Eight innovative climatetech companies have been selected to vie for $100,000 in prizes at the 2025 Urban Future Prize Competition, from a record-breaking 382 applications.

The finalists in the annual contest — run by NYU Tandon School of Engineering's Urban Future Lab, an incubator for climatetech startups — will pitch their businesses to a panel of judges at the Urban Future Summit in October. The panel will name two $50,000 winners, one for the Climate Adaptation Prize and another for the Climate Mitigation Prize.

Now in its ninth year, the Urban Future Prize Competition identifies and supports top climatetech startups, with sponsorship from MUFG Bank and Mitsubishi Corporation (Americas). This year the competition will award its millionth dollar in prize money since its inception.

In addition to funding, the winners along with several finalists receive admission into the ACRE Incubator, New York's longest-running and most successful climatetech incubator, housed within UFL. There they get mentorship, fundraising support, hiring assistance, and help with commercial pilots and design.

The competition advances NYU Tandon's Impact Area: Industrial, Urban & Environmental Sustainability. Tandon’s approach, which is exemplified by its Sustainable Engineering Initiative, focuses on technological advances that enhance both efficiency and resilience while supporting economic prosperity. NYU Tandon's SEI researchers and UFL companies are aligned in their mission to develop real-world climate solutions, creating opportunities for knowledge exchange between academic research and commercial innovation.

 

2025 Urban Future Prize Competition Finalists

Climate Adaptation Prize focused on solutions that help communities and ecosystems adapt to and build resilience against the impacts of climate change.

  • Blue Planet Ecosystems — Closed-loop aquaculture systems for sustainable seafood production, enabling urban and inland fish farming.
  • Eztia — Passive cooling material integrated into gear to reduce skin temperature and prevent heat-related injuries without electricity.
  • Levitree — Biomass slurry injection tech for land elevation and carbon sequestration to reduce flood risk and remove atmospheric CO₂.
  • Xatoms — Quantum chemistry and AI-based water purification photocatalysts that eliminate pollutants using visible light, not UV.

Climate Mitigation Prize focused on solutions that reduce greenhouse gas emissions and mitigate the impacts of climate change.

  • Elastic Energy — Hardware and orchestration software connecting DERs like solar, batteries, EVs, and HVAC into grid-responsive systems.
  • MetalLight — Metal-air generator providing zero-emission, cost-effective alternatives to diesel for heavy industry deployment.
  • PopWheels — Urban battery-swapping infrastructure solving micromobility fire hazards and building scalable EV solutions for delivery workers.
  • Zero Electric — Grid intelligence software that transforms grid data into searchable, real-time maps to optimize electrification.

The Urban Future Prize Competition attracts applications from various market-ready startups innovating across renewable energy, environmental justice, buildings, circular economy, transportation, electricity, and manufacturing.
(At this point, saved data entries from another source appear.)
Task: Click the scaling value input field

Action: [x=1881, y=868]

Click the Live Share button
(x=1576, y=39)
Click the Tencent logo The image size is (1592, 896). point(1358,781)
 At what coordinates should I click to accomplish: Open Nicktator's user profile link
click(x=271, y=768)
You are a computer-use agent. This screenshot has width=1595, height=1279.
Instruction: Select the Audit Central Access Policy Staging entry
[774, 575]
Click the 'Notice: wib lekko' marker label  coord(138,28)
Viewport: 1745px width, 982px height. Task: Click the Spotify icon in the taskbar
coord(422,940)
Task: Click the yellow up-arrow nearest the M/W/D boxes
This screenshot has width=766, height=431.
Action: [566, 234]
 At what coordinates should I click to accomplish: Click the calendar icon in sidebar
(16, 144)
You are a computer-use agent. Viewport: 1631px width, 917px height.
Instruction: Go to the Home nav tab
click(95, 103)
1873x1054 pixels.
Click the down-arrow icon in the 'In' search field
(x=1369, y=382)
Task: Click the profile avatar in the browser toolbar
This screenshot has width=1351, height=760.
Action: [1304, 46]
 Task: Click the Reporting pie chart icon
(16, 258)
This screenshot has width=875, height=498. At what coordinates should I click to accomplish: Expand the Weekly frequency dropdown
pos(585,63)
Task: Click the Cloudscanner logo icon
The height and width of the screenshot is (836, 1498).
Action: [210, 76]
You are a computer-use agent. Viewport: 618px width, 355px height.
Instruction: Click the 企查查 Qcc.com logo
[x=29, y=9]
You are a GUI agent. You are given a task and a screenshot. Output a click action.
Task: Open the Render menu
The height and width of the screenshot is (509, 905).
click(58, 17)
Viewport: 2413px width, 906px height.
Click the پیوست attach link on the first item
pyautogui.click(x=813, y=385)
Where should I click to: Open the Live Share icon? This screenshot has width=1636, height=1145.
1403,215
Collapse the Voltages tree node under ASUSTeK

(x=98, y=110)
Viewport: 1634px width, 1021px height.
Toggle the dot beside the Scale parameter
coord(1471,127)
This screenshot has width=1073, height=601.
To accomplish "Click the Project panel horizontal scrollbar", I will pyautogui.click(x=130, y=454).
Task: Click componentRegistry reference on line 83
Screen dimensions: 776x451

This year's finalists represent a sophisticated applicant pool of established businesses with paying customers and proven products, demonstrating how quickly innovative ideas can move from laboratory research to marketplace solutions.

"This year's record-breaking 382 applications show that, even in a challenging policy and funding environment, founders remain undeterred in tackling the climate crisis," said Austin Evarts, Director of the ACRE Incubator. "We're especially encouraged by the growth of our climate adaptation track, which saw a 33 percent increase in applications. These companies are delivering market-ready solutions to some of the most urgent challenges — from extreme heat and flooding to water contamination and climate-related food insecurity. The caliber of technologies we're seeing, many already generating revenue, is proof that the climatetech sector is maturing rapidly and scaling where it matters most."

The competition culminates with the Urban Future Summit on October 23 in New York City, where the two winners will be announced in front of the attending academics, innovators, nonprofits, investors, corporates, and government organizations.